Activity: For this exercise, the lines from the one with "You are a GUI" through the end of the material below must be output exactly, without pictures.

Input:

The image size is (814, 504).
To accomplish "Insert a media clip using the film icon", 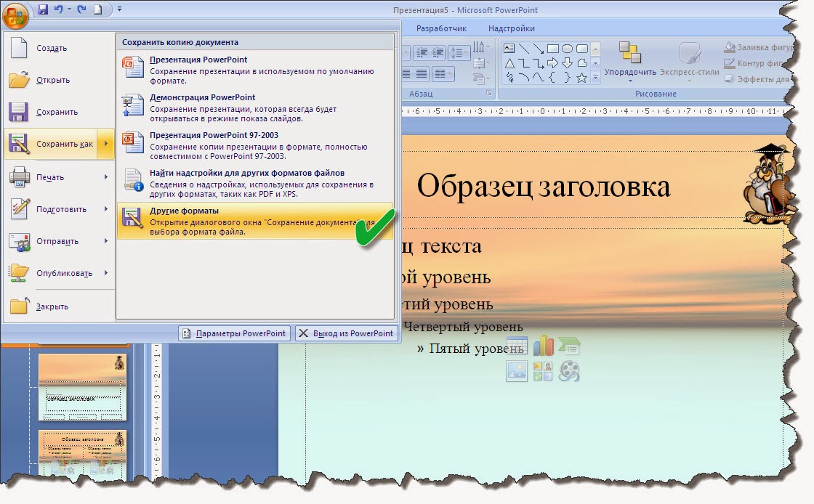I will [571, 370].
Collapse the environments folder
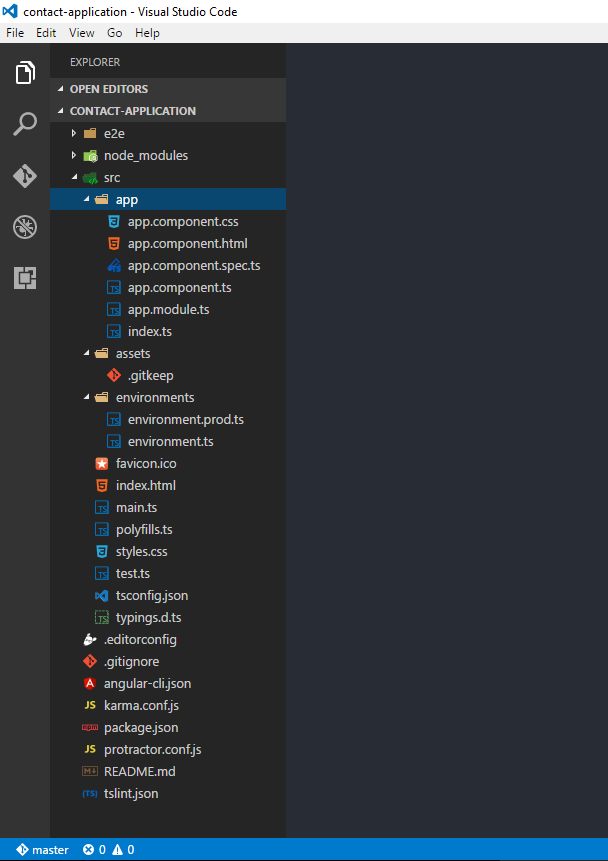The width and height of the screenshot is (608, 861). (154, 397)
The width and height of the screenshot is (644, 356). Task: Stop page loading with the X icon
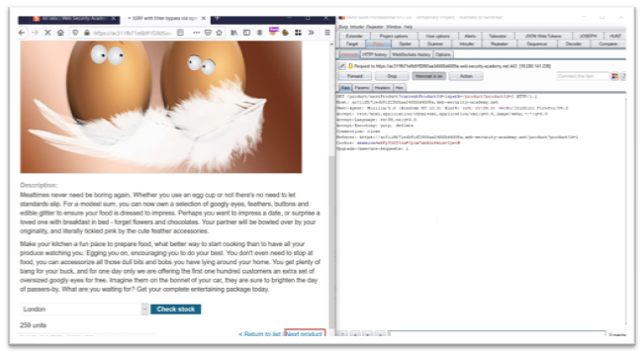[47, 33]
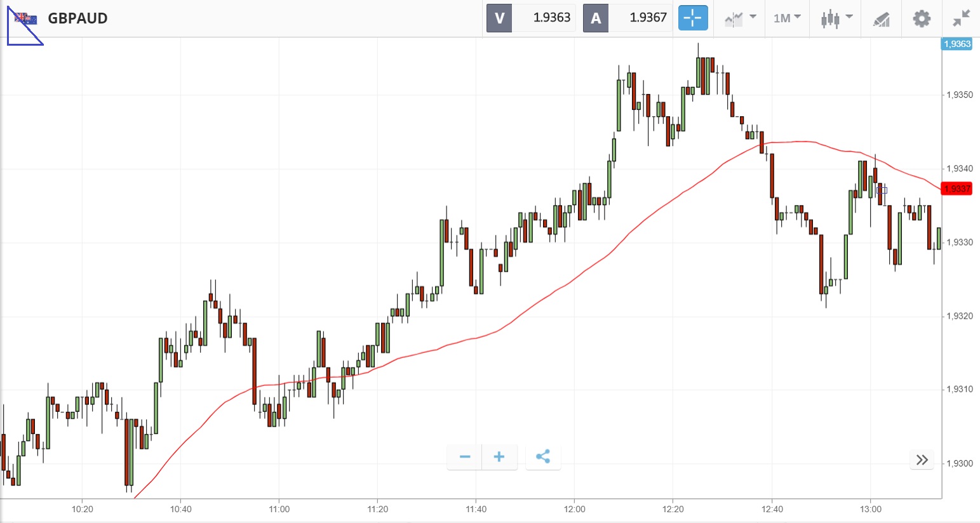This screenshot has height=523, width=980.
Task: Zoom out chart with minus button
Action: (465, 457)
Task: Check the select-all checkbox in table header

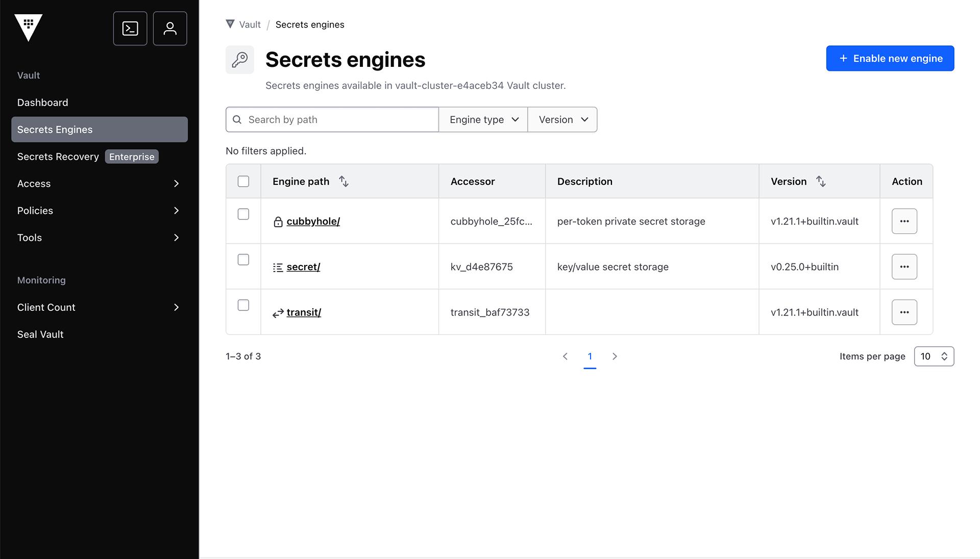Action: pyautogui.click(x=243, y=181)
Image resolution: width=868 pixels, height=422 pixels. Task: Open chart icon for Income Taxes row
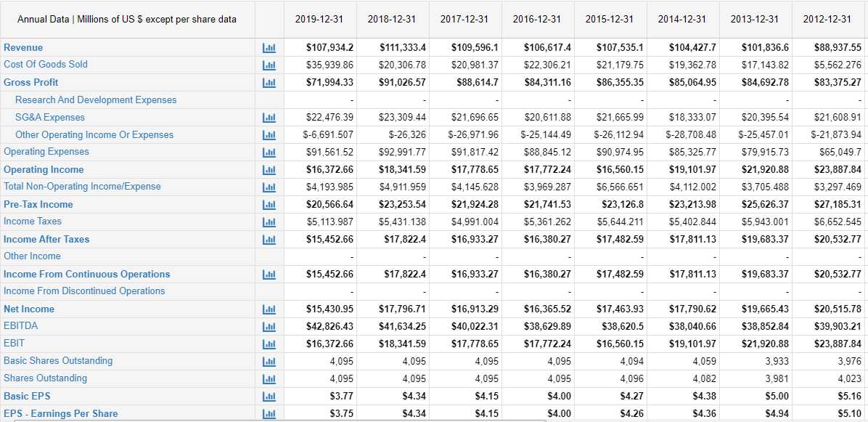point(269,222)
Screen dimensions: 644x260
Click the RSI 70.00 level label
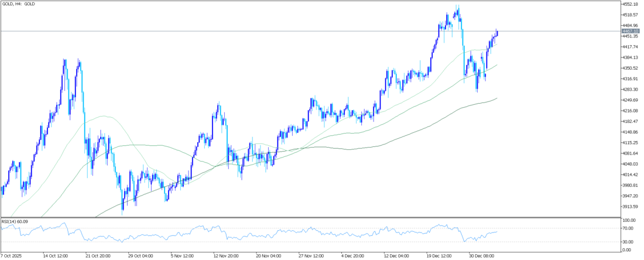pos(627,229)
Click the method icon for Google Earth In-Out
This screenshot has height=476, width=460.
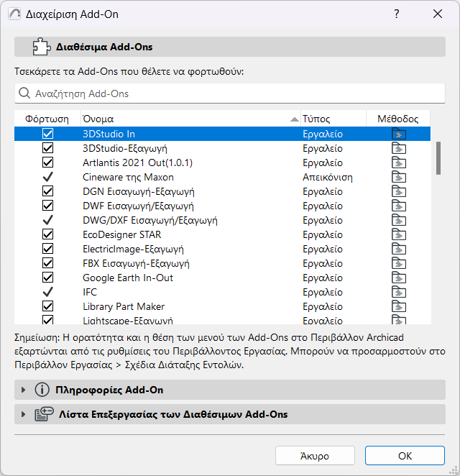[x=399, y=278]
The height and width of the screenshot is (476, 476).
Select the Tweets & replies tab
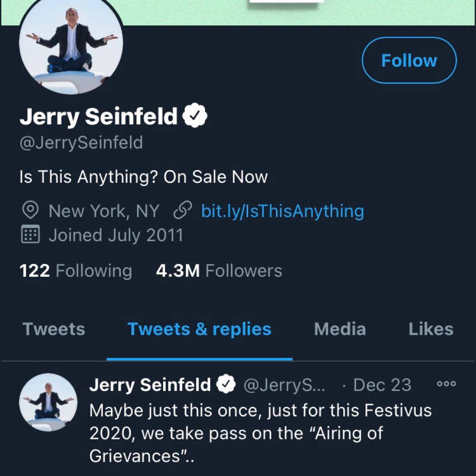pos(199,329)
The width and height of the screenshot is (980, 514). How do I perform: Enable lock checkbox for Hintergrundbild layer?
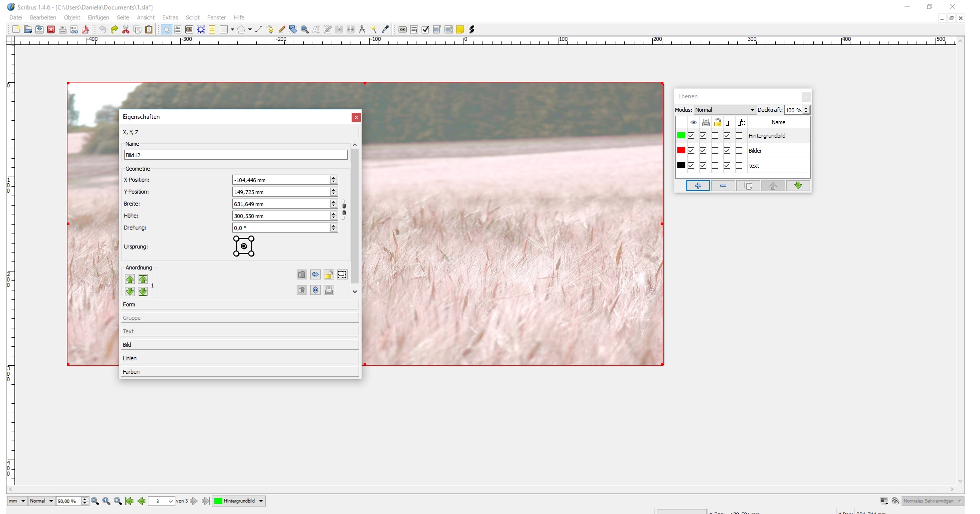pos(715,136)
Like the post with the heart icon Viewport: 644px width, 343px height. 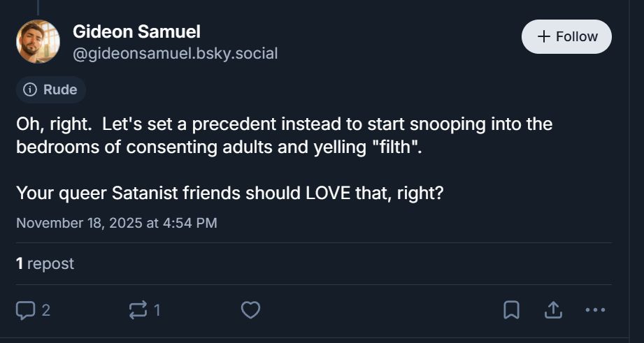(x=250, y=309)
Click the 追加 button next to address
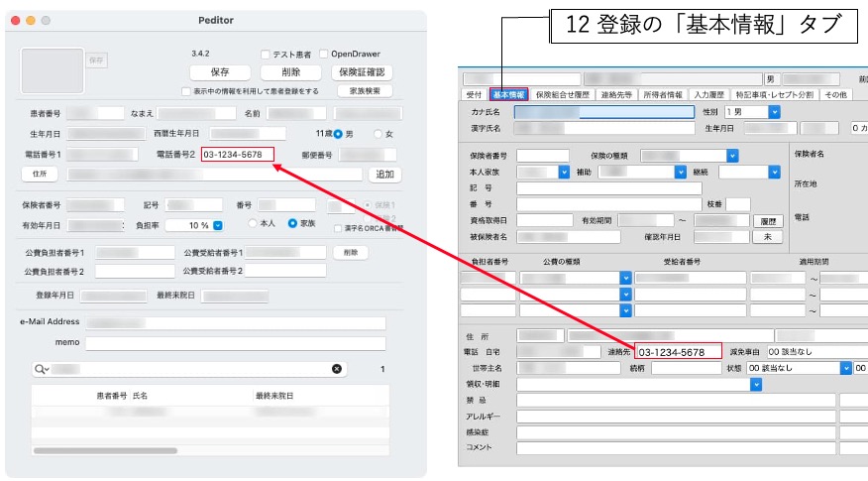 (x=383, y=175)
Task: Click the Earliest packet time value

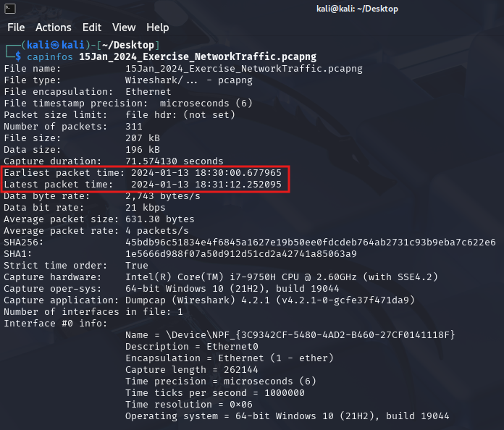Action: pyautogui.click(x=206, y=173)
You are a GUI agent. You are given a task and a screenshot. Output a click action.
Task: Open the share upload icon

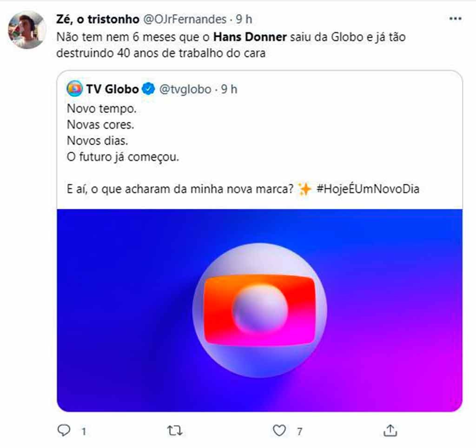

Expected answer:
You are a GUI agent. You are given a task and a screenshot. Output a click action.
Task: Open the share upload icon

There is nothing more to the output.